Task: Transcribe the data exactly. Leave nothing out.

Stored data:
--
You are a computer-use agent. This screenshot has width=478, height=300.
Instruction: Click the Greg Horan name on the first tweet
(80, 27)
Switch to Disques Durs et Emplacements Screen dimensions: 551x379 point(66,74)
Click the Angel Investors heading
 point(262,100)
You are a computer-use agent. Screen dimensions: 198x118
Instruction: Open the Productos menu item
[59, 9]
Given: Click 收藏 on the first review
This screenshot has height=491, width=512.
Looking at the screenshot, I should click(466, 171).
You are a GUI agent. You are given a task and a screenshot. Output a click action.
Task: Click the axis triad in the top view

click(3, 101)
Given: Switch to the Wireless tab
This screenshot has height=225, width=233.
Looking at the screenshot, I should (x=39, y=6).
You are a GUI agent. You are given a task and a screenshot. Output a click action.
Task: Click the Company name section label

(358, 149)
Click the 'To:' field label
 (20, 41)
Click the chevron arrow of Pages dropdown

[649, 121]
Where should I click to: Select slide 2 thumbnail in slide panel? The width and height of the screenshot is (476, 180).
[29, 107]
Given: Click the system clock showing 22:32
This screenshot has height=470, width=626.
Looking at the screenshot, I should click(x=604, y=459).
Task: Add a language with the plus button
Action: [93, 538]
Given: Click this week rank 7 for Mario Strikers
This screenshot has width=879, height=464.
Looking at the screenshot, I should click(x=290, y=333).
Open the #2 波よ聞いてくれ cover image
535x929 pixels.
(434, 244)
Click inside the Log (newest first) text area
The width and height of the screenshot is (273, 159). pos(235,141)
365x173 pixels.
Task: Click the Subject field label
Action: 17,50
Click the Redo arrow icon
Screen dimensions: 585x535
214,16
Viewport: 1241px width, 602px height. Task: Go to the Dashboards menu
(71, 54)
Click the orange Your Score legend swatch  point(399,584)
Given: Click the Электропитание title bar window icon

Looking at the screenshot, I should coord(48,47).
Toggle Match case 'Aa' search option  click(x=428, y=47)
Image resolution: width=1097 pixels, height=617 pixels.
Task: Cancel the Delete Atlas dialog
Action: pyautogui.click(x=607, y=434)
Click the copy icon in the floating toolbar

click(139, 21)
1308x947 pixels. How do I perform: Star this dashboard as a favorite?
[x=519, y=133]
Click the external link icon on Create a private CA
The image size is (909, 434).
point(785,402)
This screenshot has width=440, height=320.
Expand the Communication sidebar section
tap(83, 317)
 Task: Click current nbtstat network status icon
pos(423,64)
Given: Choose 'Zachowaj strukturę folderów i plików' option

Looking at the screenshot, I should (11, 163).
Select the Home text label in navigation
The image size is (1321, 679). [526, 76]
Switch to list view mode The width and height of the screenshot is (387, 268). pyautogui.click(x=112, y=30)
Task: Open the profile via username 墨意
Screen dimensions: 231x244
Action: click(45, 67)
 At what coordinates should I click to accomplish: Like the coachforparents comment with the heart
--
Answer to the problem:
You are a computer-use agent. This screenshot has width=478, height=300.
Instruction: Click the Greg Horan name on the first tweet
(80, 27)
Switch to Disques Durs et Emplacements Screen dimensions: 551x379 point(66,74)
Click the Angel Investors heading
 point(262,100)
You are a computer-use agent. Screen dimensions: 198x118
Instruction: Open the Productos menu item
[59, 9]
Given: Click 收藏 on the first review
This screenshot has height=491, width=512.
Looking at the screenshot, I should click(466, 171).
You are a GUI agent. You are given a task and a screenshot. Output a click action.
Task: Click the axis triad in the top view

click(3, 101)
Given: Switch to the Wireless tab
This screenshot has height=225, width=233.
Looking at the screenshot, I should (x=39, y=6).
You are a GUI agent. You are given a task and a screenshot. Output a click action.
Task: Click the Company name section label

(358, 149)
Click the 'To:' field label
 (20, 41)
Click the chevron arrow of Pages dropdown

[649, 121]
Where should I click to: Select slide 2 thumbnail in slide panel? The width and height of the screenshot is (476, 180).
[29, 107]
Given: Click the system clock showing 22:32
This screenshot has height=470, width=626.
Looking at the screenshot, I should click(x=604, y=459).
Task: Add a language with the plus button
Action: [93, 538]
Given: Click this week rank 7 for Mario Strikers
This screenshot has width=879, height=464.
Looking at the screenshot, I should click(x=290, y=333).
Open the #2 波よ聞いてくれ cover image
535x929 pixels.
(434, 244)
Click inside the Log (newest first) text area
The width and height of the screenshot is (273, 159). pos(235,141)
365x173 pixels.
Task: Click the Subject field label
Action: 17,50
Click the Redo arrow icon
Screen dimensions: 585x535
214,16
Viewport: 1241px width, 602px height. Task: Go to the Dashboards menu
(71, 54)
Click the orange Your Score legend swatch  point(399,584)
Given: Click the Электропитание title bar window icon

Looking at the screenshot, I should coord(48,47).
Toggle Match case 'Aa' search option  click(x=428, y=47)
Image resolution: width=1097 pixels, height=617 pixels.
Task: Cancel the Delete Atlas dialog
Action: pyautogui.click(x=607, y=434)
Click the copy icon in the floating toolbar

click(139, 21)
1308x947 pixels. How do I perform: Star this dashboard as a favorite?
[x=519, y=133]
Click the external link icon on Create a private CA
The image size is (909, 434).
point(785,402)
This screenshot has width=440, height=320.
Expand the Communication sidebar section
tap(83, 317)
 Task: Click current nbtstat network status icon
pos(423,64)
Given: Choose 'Zachowaj strukturę folderów i plików' option

Looking at the screenshot, I should (11, 163).
Select the Home text label in navigation
The image size is (1321, 679). [526, 76]
Switch to list view mode The width and height of the screenshot is (387, 268). pyautogui.click(x=112, y=30)
Task: Open the profile via username 墨意
Screen dimensions: 231x244
Action: click(45, 67)
 At what coordinates should I click to accomplish: Like the coachforparents comment with the heart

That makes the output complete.